> [Required work]: Here are some records. Print all of them exactly.

== Extracted material

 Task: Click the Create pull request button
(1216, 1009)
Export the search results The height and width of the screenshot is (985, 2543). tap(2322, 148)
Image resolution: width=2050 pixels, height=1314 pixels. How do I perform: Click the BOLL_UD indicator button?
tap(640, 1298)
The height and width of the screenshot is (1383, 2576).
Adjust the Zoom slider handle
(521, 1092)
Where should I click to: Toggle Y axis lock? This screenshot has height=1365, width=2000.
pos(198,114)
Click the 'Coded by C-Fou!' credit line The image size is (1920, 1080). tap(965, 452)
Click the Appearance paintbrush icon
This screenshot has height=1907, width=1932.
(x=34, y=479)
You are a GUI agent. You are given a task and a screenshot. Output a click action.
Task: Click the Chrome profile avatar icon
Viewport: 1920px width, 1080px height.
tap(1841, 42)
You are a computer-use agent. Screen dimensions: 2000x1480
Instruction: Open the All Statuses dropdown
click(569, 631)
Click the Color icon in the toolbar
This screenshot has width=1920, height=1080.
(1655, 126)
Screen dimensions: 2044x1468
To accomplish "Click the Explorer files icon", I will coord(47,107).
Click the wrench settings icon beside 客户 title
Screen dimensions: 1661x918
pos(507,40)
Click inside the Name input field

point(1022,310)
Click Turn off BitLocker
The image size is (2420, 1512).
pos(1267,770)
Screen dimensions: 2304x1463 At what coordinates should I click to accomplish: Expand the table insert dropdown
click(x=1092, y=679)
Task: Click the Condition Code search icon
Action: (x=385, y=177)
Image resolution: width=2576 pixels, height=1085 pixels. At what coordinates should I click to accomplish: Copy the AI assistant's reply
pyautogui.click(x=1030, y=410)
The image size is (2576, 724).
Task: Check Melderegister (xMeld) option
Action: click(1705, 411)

====

> [Answer]:
 Task: Click the Create pull request button
(1216, 1009)
Export the search results The height and width of the screenshot is (985, 2543). tap(2322, 148)
Image resolution: width=2050 pixels, height=1314 pixels. How do I perform: Click the BOLL_UD indicator button?
tap(640, 1298)
The height and width of the screenshot is (1383, 2576).
Adjust the Zoom slider handle
(521, 1092)
Where should I click to: Toggle Y axis lock? This screenshot has height=1365, width=2000.
pos(198,114)
Click the 'Coded by C-Fou!' credit line The image size is (1920, 1080). tap(965, 452)
Click the Appearance paintbrush icon
This screenshot has height=1907, width=1932.
(x=34, y=479)
You are a GUI agent. You are given a task and a screenshot. Output a click action.
Task: Click the Chrome profile avatar icon
Viewport: 1920px width, 1080px height.
tap(1841, 42)
You are a computer-use agent. Screen dimensions: 2000x1480
Instruction: Open the All Statuses dropdown
click(569, 631)
Click the Color icon in the toolbar
This screenshot has width=1920, height=1080.
(1655, 126)
Screen dimensions: 2044x1468
To accomplish "Click the Explorer files icon", I will coord(47,107).
Click the wrench settings icon beside 客户 title
Screen dimensions: 1661x918
pos(507,40)
Click inside the Name input field

point(1022,310)
Click Turn off BitLocker
The image size is (2420, 1512).
pos(1267,770)
Screen dimensions: 2304x1463 At what coordinates should I click to accomplish: Expand the table insert dropdown
click(x=1092, y=679)
Task: Click the Condition Code search icon
Action: (x=385, y=177)
Image resolution: width=2576 pixels, height=1085 pixels. At what coordinates should I click to accomplish: Copy the AI assistant's reply
pyautogui.click(x=1030, y=410)
The image size is (2576, 724).
Task: Check Melderegister (xMeld) option
Action: click(1705, 411)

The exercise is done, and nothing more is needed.